▸ **PAGE**:

------------

This is why my dog bites my face.


----------



## pheonix (Dec 9, 2008)

I sleep on me left side the most.


----------



## makmakmob (Dec 9, 2008)

Random sleep facts about myself...
Um... I don't?


----------



## Ren-Raku (Dec 9, 2008)

SnowFox said:


> Because when he wakes up you get crushed by a falling bozzles



Aww, now that would be funny to film though! <3


----------



## pheonix (Dec 9, 2008)

I'm an asshole if you wake me up but I never mean what I say, I'm a cranky little fox.


----------



## Art Vulpine (Dec 9, 2008)

I sleep on my side.

When I'm cold I curl myself up into a ball and try covering my head with the sheets.

I guess it's a fox thing.


----------



## hillbilly guy (Dec 9, 2008)

i sleep with a bowie knife under my pillow (not parinoyed)
some have stuffed animals i have deadly weapons


----------



## SnowFox (Dec 9, 2008)

Inari85 said:


> I sleep on my side.
> 
> When I'm cold I curl myself up into a ball and try covering my head with the sheets.
> 
> I guess it's a fox thing.



I do that too, I never thought of it as a fox thing though. I wake up with really sore knees.


----------



## mrredfox (Dec 9, 2008)

Inari85 said:


> I sleep on my side.

------------

▸ **ROWS**:
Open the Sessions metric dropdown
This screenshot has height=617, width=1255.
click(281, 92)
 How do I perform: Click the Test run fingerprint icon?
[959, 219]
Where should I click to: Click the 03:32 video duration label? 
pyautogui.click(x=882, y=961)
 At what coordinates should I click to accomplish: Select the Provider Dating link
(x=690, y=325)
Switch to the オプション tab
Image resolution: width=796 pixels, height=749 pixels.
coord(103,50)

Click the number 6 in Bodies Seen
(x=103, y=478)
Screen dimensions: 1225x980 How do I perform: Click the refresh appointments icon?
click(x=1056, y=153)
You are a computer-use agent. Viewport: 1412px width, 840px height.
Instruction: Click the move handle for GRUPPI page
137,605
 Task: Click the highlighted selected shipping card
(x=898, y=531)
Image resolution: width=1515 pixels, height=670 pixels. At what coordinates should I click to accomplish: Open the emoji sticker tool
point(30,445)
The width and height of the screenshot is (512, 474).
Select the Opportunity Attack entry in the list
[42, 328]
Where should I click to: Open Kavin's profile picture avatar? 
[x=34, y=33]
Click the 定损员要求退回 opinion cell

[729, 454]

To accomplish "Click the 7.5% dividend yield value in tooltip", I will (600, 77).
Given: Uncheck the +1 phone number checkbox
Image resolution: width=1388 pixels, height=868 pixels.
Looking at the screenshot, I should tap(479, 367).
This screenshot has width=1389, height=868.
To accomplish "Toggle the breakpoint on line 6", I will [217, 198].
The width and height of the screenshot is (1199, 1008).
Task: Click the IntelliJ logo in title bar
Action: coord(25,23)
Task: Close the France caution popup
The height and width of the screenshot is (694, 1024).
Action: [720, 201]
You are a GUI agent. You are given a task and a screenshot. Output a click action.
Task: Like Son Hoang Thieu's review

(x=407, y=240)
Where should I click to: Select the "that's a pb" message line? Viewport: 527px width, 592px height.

------------

▸ **THE PROBLEM**:
Can you reproduce the forum thread above about sleeping habits in full, word for word?

▸ **OUTPUT FOR THIS TASK**:
This is why my dog bites my face.


----------



## pheonix (Dec 9, 2008)

I sleep on me left side the most.


----------



## makmakmob (Dec 9, 2008)

Random sleep facts about myself...
Um... I don't?


----------



## Ren-Raku (Dec 9, 2008)

SnowFox said:


> Because when he wakes up you get crushed by a falling bozzles



Aww, now that would be funny to film though! <3


----------



## pheonix (Dec 9, 2008)

I'm an asshole if you wake me up but I never mean what I say, I'm a cranky little fox.


----------



## Art Vulpine (Dec 9, 2008)

I sleep on my side.

When I'm cold I curl myself up into a ball and try covering my head with the sheets.

I guess it's a fox thing.


----------



## hillbilly guy (Dec 9, 2008)

i sleep with a bowie knife under my pillow (not parinoyed)
some have stuffed animals i have deadly weapons


----------



## SnowFox (Dec 9, 2008)

Inari85 said:


> I sleep on my side.
> 
> When I'm cold I curl myself up into a ball and try covering my head with the sheets.
> 
> I guess it's a fox thing.



I do that too, I never thought of it as a fox thing though. I wake up with really sore knees.


----------



## mrredfox (Dec 9, 2008)

Inari85 said:


> I sleep on my side.